With the enactment of the Protecting Tenants at Foreclosure Act (PTFA) in May 2009 comes a corresponding rise in litigation by tenants against lenders and servicers asserting the PTFA as a federal cause of action. The PTFA provides federal protections for eligible tenants residing in foreclosed residential properties. The aim of the PTFA is to shield bona fide tenants from imminent displacement as the result of a foreclosure action. The PTFA aids qualified tenants who are displaced by the foreclosure of a leased dwelling.

Despite the numerous claims advanced by tenants, federal courts routinely dismiss causes of action premised upon the PTFA. In order for a private right of action to exist, a statute must create an express or implied cause of action. Without such “rights-creating” language, a plaintiff cannot maintain a federal cause of action premised upon that statute. Zalemba v. HSBC Bank, USA, Nat’l Ass’n., 2010 U.S. Dist. LEXIS 104724, *2-6 (S.D. Cal. Sept. 1, 2010) (holding that the plaintiff could not state a claim for relief under the Protecting Tenants at Foreclosure Act because the Act does not provide an express or implied cause of action).

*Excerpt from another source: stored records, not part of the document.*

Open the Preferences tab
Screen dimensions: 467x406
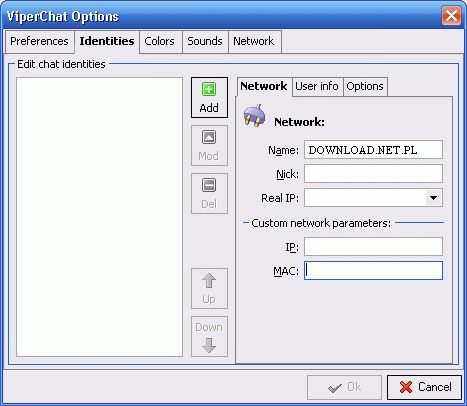click(39, 41)
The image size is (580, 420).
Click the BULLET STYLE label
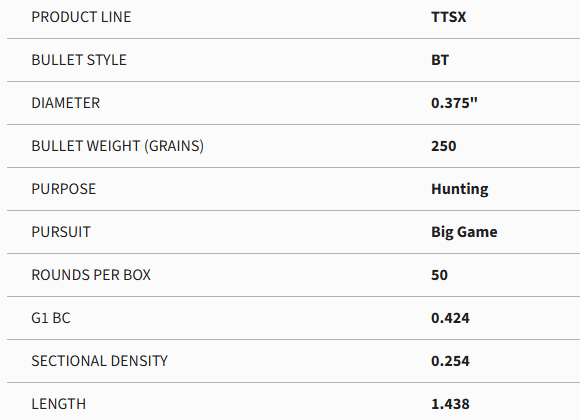point(79,60)
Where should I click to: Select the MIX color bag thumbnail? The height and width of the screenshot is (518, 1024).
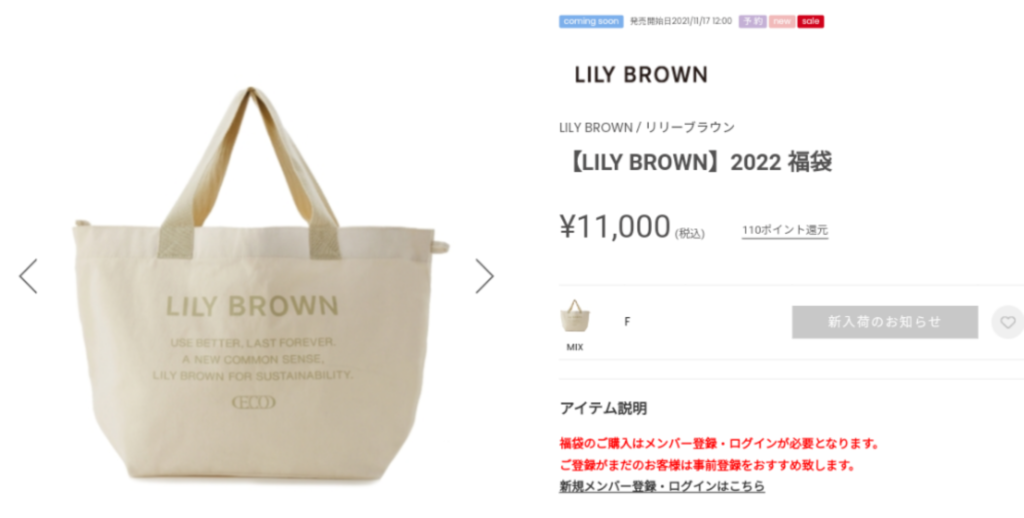pyautogui.click(x=575, y=317)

There is no explicit language creating a private right of action contained within the PTFA. See Martin v. LaSalle Bank N.A., 2011 U.S. Dist. LEXIS 61, *2 (S.D. Cal. Jan. 3, 2011). Moreover, “[n]othing in the express language of Section 702 contains a provision creating a right of action for violations of the section or establishes any remedy when the section is violated.”[Gullatt v. Aurora Loan Services, LLC, 2010 U.S. Dist. LEXIS 110440, *8-9 (E.D. Cal. Oct. 18, 2010); see Logan v. United States Bank Nat’l Ass’n., 2010 U.S. Dist. LEXIS 46314, *26-33 (C.D. Cal. Apr. 12, 2010); see also Cohn v. Bank of America, 2011 U.S. Dist. LEXIS 3076, *18-19 (E.D. Cal. Jan. 2011)]. As the PTFA does not contain an express right of action or remedy, courts have shifted their inquiry to whether the PTFA contains an implied federal cause of action.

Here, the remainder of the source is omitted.